Automated Network Surpasses Experts in Detection of Interictal Epileptiform Discharges

M. Brandon Westover, MD, PhD, associate professor of neurology, Massachusetts General Hospital

M. Brandon Westover, MD, PhD

New study findings suggest that an automated deep neural network may be capable of performing at or above the accuracy, sensitivity, and specificity of fellowship-trained clinical experts in identifying interictal epileptiform discharges (IEDs) on electroencephalogram (EEG).¹

Study author M. Brandon Westover, MD, PhD, associate professor of neurology, Massachusetts General Hospital, and colleagues underwent a diagnostic study of IEDs, in which they trained a neural network, dubbed SpikeNet, to read EEGs with 9571 scalp recordings. SpikeNet did so by surpassing an industry-standard commercial IED detector as well as clinical experts.

“This computer program appeared to be able to classify electroencephalograms and detect individual interictal epileptiform discharges more accurately than human experts and may help with diagnostic testing for epilepsy and warn of clinical decline in critically ill patients, particularly in settings without available electroencephalogram expertise,” Westover and colleagues wrote.

The statistical performance of SpikeNet was assessed by measuring calibration error and area under the receiver operating characteristic curve (AUC), using 10-fold cross-validation. Compared to the industry standard detector’s calibration error of 0.066 (95% CI, 0.060-0.078), and experts’ mean of 0.183 (range, 0.081—0.364), SpikeNet had a calibration error of 0.041 (95% CI, 0.033–0.049; P <.05). Expert calibration was somewhat varied, as 2 were over-callers (above diagonal) and 2 were under-callers (below diagonal).

Additionally, binary classification performance based on AUC for SpikeNet was 0.980 (95% CI, 0.977-0.984) compared to the industry standard of 0.882 (95% CI, 0.872-0.893; P <.05).

When exploring the neural network’s ability to classify whole EEGs as either containing IEDs or not, SpikeNet achieved a calibration error of 0.126 (range, 0.109-0.1444) compared to the experts mean of 0.197 (range, 0.099-0.372), and achieved an AUC of 0.847 (95% CI, 0.830-0.865).

“This may be the first time an algorithm has been shown to exceed expert performance for IED detection in a representative sample of EEGs and may thus be a valuable tool for expedited review of EEGs,” Westover and coinvestigators wrote.

In a corresponding study² from the group seeking to determine the reliability of subspecialty-trained clinical neurophysiologists in detecting IEDs in routine EEGs, the findings offer that they can do so with substantial reliability.

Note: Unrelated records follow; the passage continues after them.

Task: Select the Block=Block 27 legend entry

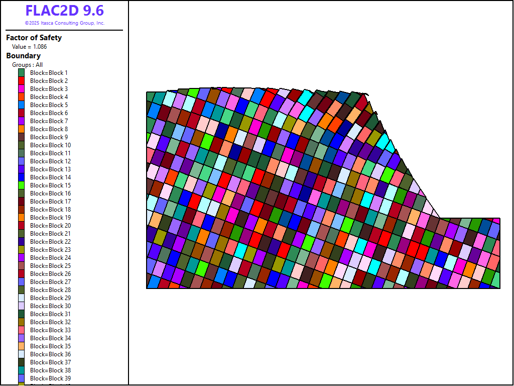Action: 50,282
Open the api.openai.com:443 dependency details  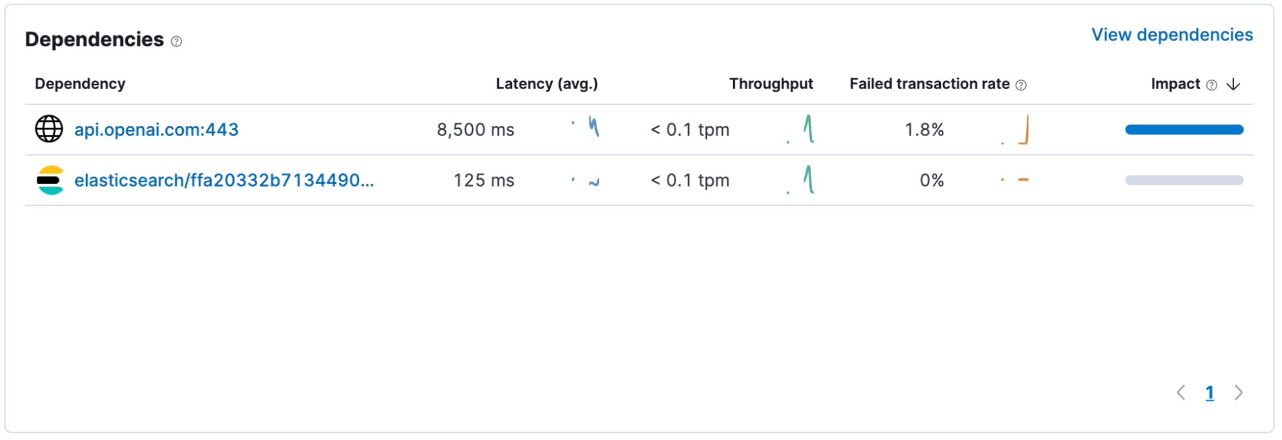[156, 129]
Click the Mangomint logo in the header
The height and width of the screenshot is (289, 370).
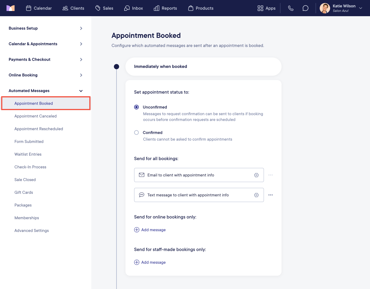click(x=10, y=8)
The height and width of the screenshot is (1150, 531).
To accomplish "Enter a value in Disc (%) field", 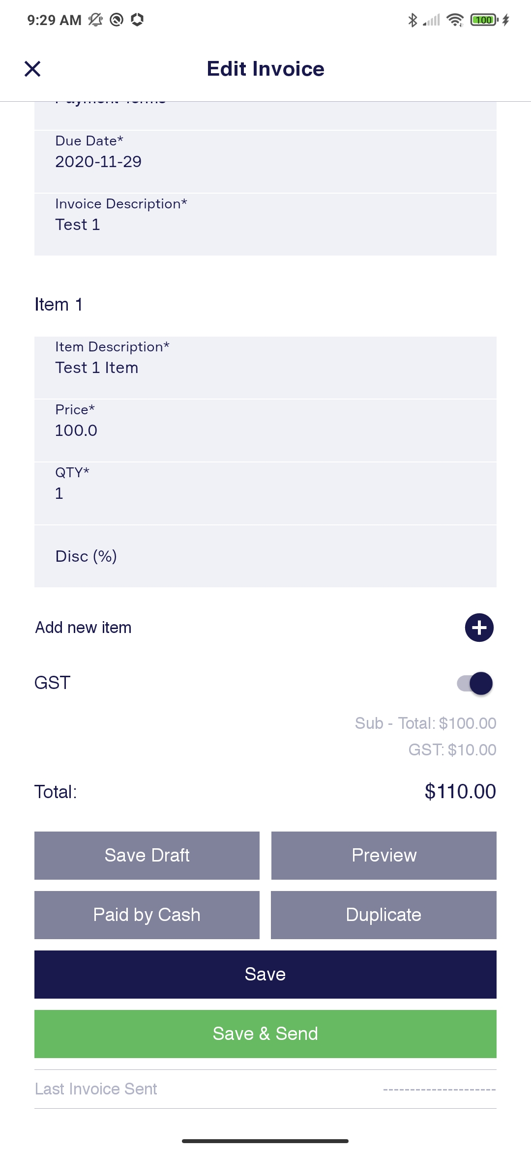I will pyautogui.click(x=266, y=556).
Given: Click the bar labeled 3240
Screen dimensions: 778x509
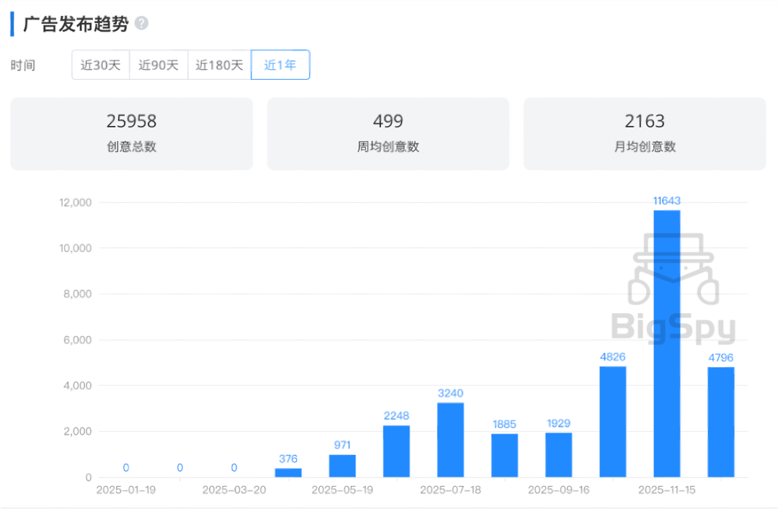Looking at the screenshot, I should point(450,440).
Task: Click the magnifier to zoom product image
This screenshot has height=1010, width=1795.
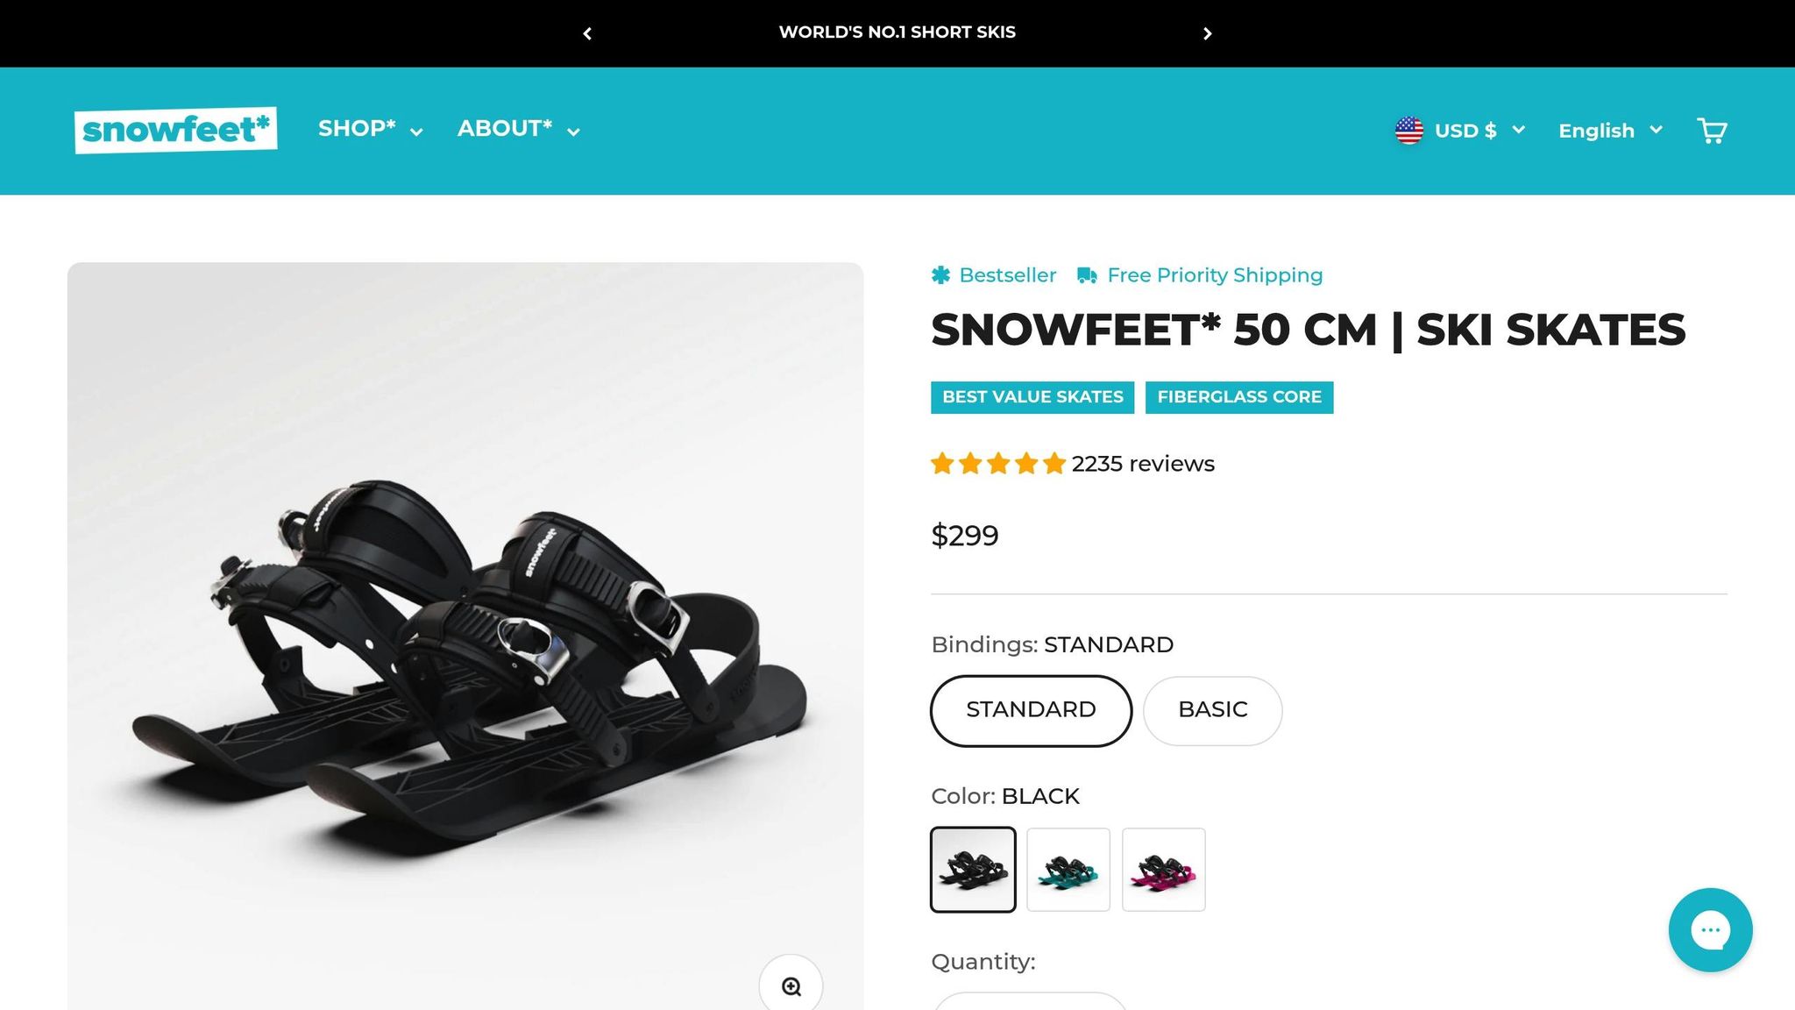Action: [x=791, y=985]
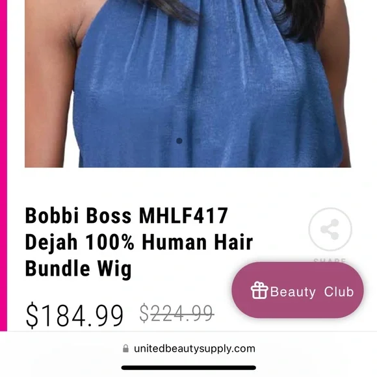Viewport: 377px width, 377px height.
Task: Click the crossed-out $224.99 price
Action: pyautogui.click(x=177, y=313)
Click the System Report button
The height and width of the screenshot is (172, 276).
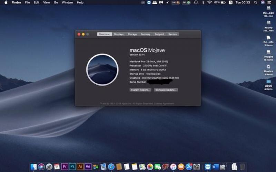tap(140, 90)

Additionally, they suggest that disagreements about IEDs can be “largely explained by various experts applying different thresholds to a common underlying statistical model.”

These data may add to the significance of SpikeNet’s success in identifying IEDs. The results showed an expert incidence rate ratio (IRR) for 13,262 individually annotated IED candidates as deemed fair, with the mean percent agreement (PA) being 72.4% (95% CI, 67.0—77.8) and mean beyond-chance agreement (κ) being 48.7% (95% CI, 37.3–60.1). The EEG-wise IRR was notably substantial, with the mean PA being 80.9% (95% CI, 76.2–85.7) and mean κ being 69.4% (95% CI, 60.3–78.5).

And, as stated prior, a statistical model built on waveform morphological features explained the median binary scores of all experts with high accuracy, at 80% (range, 73—88), when provided with individualized thresholds.

“Future work should address how automated IED detection can be integrated into practice. Initial work will likely focus on systems that amplify clinical neurophysiologists' capabilities,” Westover et. al noted with regard to the SpikeNet findings. “Subsequent work should focus on removing the need for clinicians to be involved in low-level, pattern-recognition aspects of EEG interpretation, such as IED detection.”

REFERENCES

1. Jing J, Sun H, Kim JA, et al. Development of Expert-Level Automated Detection of Epileptiform Discharges During Electroencephalogram Interpretation. JAMA Neurol. Published online October 21, 2019. doi: 10.1001/jamaneurol.2019.3485.

2. Jing J, Herlopian, A, Karakis I, et al. Interrater Reliability of Experts in Identifying Interictal Epileptiform Discharges in Electroencephalograms. JAMA Neurol. Published online October 21, 2019. doi: 10.1001/jamaneurol.2019.3531.